Él mejor que nadie sabía que lo que la destrozó fue recordar todas las veces que él la hizo sentir especial y bella, no una persona con taras. Porque contra lo último había aprendido a protegerse, pero las falsas expectativas que él le infundió durante su relación fueron demoledoras. Como si al alcanzar el último peldaño cubierto de resbaladizo musgo en la boca del pozo volviera a caer a lo más profundo, y, con cada caída, la misma profundidad ahondase.

Se abrió una brecha imposible de saltar entre ambos.
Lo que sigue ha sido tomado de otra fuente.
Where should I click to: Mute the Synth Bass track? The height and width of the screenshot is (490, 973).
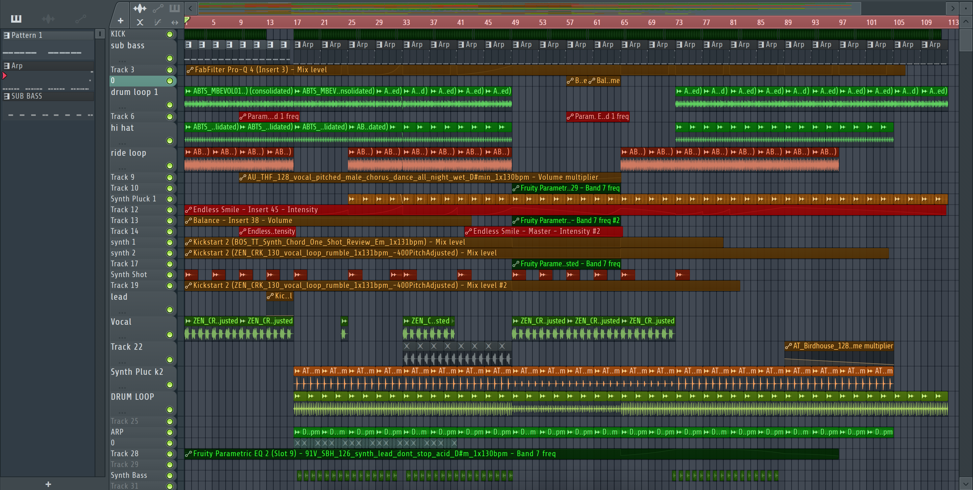tap(170, 476)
¿Cómo amar a quien ha matado a toda tu familia y aplastado la ilusión de tu vida? La amarga respuesta a esa cuestión se la había dado la misma Ágata cuando los dos aún eran felices en su ignorancia.

Finalmente, Niall lo había entendido y daría lo que no tenía porque el precio no hubiera sido tan alto.

Dos golpes sordos sonaron en la puerta de su despacho. Se levantó y fue directo a abrirla, ahorrándose gritar al visitante que entrara, la puerta de roble era de tal grosor que casi hacía la estancia insonorizada.

Nunca sabes qué te depara al otro lado de una puerta. Niall encontró la resolución de su encrucijada: la vida te devuelve lo que el destino te arrebata.